Thirteen months after taking office, the French Socialist government is in trouble. President Francois Mitterrand has had to accept the second devaluation of the franc in eight months and install an austerity program involving higher taxes, reduced spending, and a four-month wage-price freeze.

"It shows how hard it is to expand in a world of slow growth," observed C. Fred Bergsten, former assistant secretary of Treasury, and now head of the Institute of International Economics in Washington.

Mitterrand came into office after a bitter political campaign in which he promised that if elected, he would give top priority to creating jobs and increasing social benefits, including a sharp boost in minimum wages. He kept his word on that, as well as a commitment to further nationalize French industry and banking.

The result has been a sharp increase in inflation, and a worsening of the competitive position of French industry vis-a-vis that of West Germany, France's major trading partner. The French inflation rate soared to 14 percent--worst in Europe except for Italy--while Germany held its inflation rate to less than 5 percent.

The latest devaluation against the West German mark is 10 percent, an adjustment that many financial analysts are saying doesn't go deep enough. Reflecting a general view, the Paris daily newspaper Le Monde says that "the countdown for the next franc devaluation has already started."

Interestingly enough, the weak French franc triggered a perceptible shift in American intervention policy. Last Monday, Treasury Secretary Donald T. Regan ordered the Federal Reserve to enter the exchange markets to slow the slide of the franc (and the Italian lira, which had moved with the French currency). It was the first such currency-propping measure by the United States since the assassination attempt in March, 1981, against President Reagan.
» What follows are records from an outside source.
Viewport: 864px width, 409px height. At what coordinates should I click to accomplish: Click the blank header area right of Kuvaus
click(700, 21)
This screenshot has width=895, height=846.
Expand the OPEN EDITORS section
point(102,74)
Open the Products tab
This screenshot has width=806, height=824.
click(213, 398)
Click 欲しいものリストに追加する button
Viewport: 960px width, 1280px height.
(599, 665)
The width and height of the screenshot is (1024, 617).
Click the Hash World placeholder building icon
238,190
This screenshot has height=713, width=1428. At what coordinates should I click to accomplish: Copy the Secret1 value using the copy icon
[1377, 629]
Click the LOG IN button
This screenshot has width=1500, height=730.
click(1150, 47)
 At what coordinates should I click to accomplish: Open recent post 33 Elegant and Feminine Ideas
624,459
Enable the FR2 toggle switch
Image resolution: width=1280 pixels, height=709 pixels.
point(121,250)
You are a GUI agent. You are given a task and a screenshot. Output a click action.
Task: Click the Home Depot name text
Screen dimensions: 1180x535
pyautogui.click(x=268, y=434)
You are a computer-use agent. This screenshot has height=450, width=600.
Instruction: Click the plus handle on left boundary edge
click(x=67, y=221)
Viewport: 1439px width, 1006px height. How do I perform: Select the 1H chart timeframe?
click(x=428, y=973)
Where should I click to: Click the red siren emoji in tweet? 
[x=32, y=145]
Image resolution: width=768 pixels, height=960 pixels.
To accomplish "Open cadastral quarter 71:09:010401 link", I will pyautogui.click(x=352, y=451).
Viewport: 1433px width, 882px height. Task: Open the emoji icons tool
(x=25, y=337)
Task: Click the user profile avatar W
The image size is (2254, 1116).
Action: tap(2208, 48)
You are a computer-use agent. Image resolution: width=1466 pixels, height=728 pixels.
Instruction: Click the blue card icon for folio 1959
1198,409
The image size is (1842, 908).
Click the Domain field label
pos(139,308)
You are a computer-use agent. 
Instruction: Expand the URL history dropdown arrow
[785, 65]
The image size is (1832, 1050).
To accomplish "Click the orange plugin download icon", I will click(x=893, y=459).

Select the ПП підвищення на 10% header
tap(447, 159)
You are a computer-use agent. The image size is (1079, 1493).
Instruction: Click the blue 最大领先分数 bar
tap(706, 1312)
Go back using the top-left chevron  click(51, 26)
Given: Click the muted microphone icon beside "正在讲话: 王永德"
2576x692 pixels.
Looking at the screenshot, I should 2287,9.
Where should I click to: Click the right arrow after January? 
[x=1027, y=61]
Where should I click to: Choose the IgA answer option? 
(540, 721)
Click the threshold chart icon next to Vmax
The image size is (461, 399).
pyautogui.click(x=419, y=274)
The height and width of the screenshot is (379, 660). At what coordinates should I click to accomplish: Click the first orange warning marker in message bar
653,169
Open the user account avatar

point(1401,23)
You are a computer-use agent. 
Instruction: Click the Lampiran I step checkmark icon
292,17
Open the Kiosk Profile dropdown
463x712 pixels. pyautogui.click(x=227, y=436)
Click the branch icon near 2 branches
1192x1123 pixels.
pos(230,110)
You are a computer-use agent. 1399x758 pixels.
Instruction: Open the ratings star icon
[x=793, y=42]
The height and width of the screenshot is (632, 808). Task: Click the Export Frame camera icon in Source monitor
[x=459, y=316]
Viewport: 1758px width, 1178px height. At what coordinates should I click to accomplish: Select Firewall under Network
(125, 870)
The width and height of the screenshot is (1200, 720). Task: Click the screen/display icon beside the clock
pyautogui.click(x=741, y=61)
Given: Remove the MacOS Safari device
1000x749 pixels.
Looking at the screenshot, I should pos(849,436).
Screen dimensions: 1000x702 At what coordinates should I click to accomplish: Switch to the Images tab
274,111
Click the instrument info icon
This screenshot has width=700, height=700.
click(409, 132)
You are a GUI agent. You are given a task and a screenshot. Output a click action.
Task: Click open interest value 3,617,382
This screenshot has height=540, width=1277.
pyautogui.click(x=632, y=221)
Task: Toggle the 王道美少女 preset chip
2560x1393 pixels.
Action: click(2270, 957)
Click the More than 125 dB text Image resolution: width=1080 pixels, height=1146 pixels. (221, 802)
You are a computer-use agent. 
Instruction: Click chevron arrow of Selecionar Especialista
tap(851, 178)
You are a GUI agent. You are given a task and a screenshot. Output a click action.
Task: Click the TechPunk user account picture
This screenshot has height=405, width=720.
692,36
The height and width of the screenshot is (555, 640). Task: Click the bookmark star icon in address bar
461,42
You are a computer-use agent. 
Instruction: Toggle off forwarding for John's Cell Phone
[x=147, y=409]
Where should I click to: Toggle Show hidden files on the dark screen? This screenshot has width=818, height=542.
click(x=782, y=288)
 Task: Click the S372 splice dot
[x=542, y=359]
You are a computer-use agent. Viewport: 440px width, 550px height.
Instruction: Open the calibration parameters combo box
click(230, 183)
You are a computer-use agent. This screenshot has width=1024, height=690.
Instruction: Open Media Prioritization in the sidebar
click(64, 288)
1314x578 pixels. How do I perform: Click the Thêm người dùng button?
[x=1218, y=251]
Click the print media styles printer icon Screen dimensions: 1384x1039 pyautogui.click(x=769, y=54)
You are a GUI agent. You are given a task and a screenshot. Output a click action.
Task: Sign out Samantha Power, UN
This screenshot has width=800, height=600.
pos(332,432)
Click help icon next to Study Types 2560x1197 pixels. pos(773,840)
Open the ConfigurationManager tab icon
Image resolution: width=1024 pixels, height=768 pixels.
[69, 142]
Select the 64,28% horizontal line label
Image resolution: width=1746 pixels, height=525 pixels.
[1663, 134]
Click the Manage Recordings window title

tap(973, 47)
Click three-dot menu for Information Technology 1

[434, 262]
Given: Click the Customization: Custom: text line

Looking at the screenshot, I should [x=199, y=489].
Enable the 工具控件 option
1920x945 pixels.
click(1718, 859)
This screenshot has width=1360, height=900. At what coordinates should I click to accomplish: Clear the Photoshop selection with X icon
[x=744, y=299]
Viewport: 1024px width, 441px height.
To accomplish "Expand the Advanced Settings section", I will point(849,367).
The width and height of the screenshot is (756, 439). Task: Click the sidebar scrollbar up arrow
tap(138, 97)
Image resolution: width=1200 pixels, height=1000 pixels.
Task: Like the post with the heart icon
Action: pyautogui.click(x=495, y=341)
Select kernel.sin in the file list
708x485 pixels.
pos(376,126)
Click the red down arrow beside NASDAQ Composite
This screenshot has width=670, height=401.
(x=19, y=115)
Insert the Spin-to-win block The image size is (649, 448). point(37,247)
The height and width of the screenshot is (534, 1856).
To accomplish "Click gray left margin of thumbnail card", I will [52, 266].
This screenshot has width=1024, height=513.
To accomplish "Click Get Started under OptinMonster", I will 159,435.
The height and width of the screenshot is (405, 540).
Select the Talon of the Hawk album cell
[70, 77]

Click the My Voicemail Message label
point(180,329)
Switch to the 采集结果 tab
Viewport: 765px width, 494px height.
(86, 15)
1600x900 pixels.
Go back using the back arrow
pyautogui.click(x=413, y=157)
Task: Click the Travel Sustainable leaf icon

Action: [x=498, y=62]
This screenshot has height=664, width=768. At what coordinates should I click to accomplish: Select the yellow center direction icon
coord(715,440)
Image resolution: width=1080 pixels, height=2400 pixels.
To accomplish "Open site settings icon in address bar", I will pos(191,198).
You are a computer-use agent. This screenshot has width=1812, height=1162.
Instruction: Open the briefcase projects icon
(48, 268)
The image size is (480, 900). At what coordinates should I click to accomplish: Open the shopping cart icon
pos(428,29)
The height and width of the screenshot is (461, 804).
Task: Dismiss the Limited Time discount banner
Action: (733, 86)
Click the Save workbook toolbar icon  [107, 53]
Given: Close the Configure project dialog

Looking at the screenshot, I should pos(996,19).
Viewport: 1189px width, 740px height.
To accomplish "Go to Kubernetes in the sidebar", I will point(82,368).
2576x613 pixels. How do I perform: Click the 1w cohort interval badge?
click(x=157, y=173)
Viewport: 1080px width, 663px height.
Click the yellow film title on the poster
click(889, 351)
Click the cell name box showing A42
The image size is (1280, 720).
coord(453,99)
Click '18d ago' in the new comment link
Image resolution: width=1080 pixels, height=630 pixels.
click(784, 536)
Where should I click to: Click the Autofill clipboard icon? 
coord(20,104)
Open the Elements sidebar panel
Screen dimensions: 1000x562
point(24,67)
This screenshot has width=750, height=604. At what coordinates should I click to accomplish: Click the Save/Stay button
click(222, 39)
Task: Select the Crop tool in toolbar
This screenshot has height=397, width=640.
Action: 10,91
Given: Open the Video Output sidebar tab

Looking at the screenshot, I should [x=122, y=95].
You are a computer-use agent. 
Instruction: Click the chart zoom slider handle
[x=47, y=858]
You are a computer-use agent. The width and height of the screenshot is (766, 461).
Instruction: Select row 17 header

But there is no open-ended or massive American intervention policy that Mitterrand can count on. The intervention was small, more a gesture of good will ordered by Regan to demonstrate that the United States honors a Versailles summit commitment to "work for greater stability" of the world monetary system.

A stronger French franc can result only from a change in the basic situation in France, and that is going to be tricky. Mitterrand makes no secret of where his heart is. He told reporters in Versailles on June 5--just a week before the second devaluation--that he hadn't pursued as rigorous an anti-inflation policy as other major countries "because I do not wish an anti-inflationary jolt brutally to cause unemployment."

Until now, in other words, Mitterrand has been willing to gamble that a Keynesian approach would boost real economic growth--and hence, create jobs--without causing so much extra inflation as to unsettle international financial markets. What he didn't count on was the extent to which the French and German economies would diverge.

According to the International Monetary Fund, not only did prices scoot up more quickly in France than in Germany, but France's deficit on international accounts, covering trade and services, remained around $8 billion this year, the same as last year, while the Germans were swinging from a deficit of that much to an estimated surplus of $4 billion. These effects have been very visible inside France. Increasingly, for example, the Germans took a larger share of the French auto market.

Another unsettling factor is Mitterrand's nationalization policy. American visitors to France who can recall getting barely four francs to the dollar only four or five years ago can appreciate what's happened in the past year. That 25-cent franc, down to about 19 cents when Mitterrand came in, is now worth less than 15 cents (at nearly seven to the dollar).

The big unknown now is the extent to which Mitterrand, in fact, will be able stick to his ambitious political program to rejuvenate the French economy by old-fashioned pump-priming. The austerity program announced at last week's end already dilutes it somewhat. To a large degree, Mitterrand's policy will be shaped by the willingness of the Communist labor unions of the Confederation Generale du Travail to go along with a slower pace on social gains.

France's economic troubles help explain some of the tensions that have existed between the Quai d'Orsay and Washington over the past several months. The highly publicized French demand for "coordination" of economic and monetary policy in effect was a plea for the United States and the rest of the major nations to join France in its reflationary effort--a demand that fell on deaf ears.

And French rejection of American demands for curbing export subsidies to the Soviet bloc was less a matter of ideology than the perceived need to keep the business. All told, about 25 percent of French exports are financed by subsidized loans to the Soviet bloc and to the Third World. True, there is a European ideological objection to Reagan's effort to declare economic war against the Soviets, but that is led by Germany, not France. The French are looking to their pocketbooks.